The International Monetary Fund, a key creditor in Greece’s bailout, will not participate in any further rescues of the debt—wracked country, Germany’s finance minister Wolfgang Schaeuble told a Greek newspaper today.

“We have all acknowledged (eurozone and IMF) that the third Greek (bailout) payment will be the last with the participation of the IMF,” Schaeuble told Greek daily Ta Nea.

The German finance chief has been inflexible on the issue of Greek debt relief, in opposition to the IMF which says it needs to be done to breathe new life into Greece’s floundering economy.

Agreement was reached last month to pay the third tranche of Greece’s 86-billion euro (USD 97-billion) bailout, after being held up for months by a row over its need for debt relief which has pitted bailout-weary Germany against the IMF.

After participating in two previous international loans to save Greece from bankruptcy, the IMF is still set to take part in a third bailout.

But for the moment, it has held back its contribution over the issue of whether the eurozone will decide to ease Greek debt — currently at 180 per cent of gross domestic product (GDP).

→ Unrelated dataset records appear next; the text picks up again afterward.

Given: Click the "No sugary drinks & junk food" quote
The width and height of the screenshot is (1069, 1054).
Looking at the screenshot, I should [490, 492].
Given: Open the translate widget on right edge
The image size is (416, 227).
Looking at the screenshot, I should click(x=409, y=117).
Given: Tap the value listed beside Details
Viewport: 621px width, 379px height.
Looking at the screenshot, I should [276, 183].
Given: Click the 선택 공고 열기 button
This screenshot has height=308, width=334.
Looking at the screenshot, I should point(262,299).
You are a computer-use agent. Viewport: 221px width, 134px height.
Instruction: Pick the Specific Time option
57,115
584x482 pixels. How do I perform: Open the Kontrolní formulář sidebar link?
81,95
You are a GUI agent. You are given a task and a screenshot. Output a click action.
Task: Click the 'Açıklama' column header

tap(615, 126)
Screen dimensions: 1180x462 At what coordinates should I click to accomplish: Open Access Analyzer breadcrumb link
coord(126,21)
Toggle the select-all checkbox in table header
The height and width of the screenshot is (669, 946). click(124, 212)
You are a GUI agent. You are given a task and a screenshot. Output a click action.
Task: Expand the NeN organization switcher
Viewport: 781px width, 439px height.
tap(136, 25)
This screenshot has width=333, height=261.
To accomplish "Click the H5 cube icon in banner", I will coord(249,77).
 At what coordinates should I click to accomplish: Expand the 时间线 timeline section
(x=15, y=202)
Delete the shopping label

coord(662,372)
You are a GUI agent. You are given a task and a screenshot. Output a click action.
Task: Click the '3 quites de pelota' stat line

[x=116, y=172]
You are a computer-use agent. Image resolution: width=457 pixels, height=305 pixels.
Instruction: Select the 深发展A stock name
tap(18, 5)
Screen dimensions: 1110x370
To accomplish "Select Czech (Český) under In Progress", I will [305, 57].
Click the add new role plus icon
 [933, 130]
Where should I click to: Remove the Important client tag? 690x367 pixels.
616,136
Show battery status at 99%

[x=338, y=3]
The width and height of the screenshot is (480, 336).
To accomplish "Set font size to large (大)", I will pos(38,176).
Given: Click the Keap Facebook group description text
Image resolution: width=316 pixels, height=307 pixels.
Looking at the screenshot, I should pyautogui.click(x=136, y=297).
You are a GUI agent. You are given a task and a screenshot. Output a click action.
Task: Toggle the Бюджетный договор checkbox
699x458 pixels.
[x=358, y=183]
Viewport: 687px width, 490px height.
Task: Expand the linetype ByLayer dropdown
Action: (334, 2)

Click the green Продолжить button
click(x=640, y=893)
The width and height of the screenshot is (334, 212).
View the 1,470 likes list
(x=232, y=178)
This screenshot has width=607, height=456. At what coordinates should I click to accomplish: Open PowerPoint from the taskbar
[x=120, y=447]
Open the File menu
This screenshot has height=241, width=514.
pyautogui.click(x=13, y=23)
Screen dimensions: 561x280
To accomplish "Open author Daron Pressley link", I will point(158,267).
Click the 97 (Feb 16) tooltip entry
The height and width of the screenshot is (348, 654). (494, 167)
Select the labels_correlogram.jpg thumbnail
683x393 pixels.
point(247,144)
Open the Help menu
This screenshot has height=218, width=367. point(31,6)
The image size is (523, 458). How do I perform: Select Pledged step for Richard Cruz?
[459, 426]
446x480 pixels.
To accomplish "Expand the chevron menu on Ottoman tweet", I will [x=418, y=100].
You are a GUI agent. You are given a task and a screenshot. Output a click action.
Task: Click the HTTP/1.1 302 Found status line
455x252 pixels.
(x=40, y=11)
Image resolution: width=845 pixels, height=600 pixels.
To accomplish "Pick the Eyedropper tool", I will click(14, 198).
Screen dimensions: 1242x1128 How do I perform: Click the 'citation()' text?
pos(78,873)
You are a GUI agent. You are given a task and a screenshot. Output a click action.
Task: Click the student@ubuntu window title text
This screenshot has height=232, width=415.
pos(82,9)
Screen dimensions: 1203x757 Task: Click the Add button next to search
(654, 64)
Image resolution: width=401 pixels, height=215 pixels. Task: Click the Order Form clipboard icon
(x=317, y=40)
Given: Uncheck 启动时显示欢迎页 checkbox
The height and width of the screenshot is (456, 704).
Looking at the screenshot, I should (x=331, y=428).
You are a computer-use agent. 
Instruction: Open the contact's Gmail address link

Since 2010, the international bailouts accompanied by tough austerity measures “have obtained some results but have not resolved the problem,” said Schaeuble, who hopes a solution can be reached by the end of the current programme in 2018.

Under pressure especially from Berlin, Greece’s 18 other euro partners have not yet broached the issue of debt relief, preferring to push that hot-button topic to next year.

But IMF chief Christine Lagarde has warned that Greece’s debt is not sustainable and that the country requires significant debt relief from Europe.

In the interview Schaeuble underlined it was the Greek government that chose to cut pensions to meet fiscal targets, not the creditors’ suggestion. On the Greek debt and the Greek government’s insistence on debt easing measures, Scaheuble said that the debt “is not a problem at this time, because Greece does not pay interest-rate subsidies for a long period and has low interest rates. All this is good. In the future, perhaps debt becomes a problem for Greece. We wil discuss it then.” he said.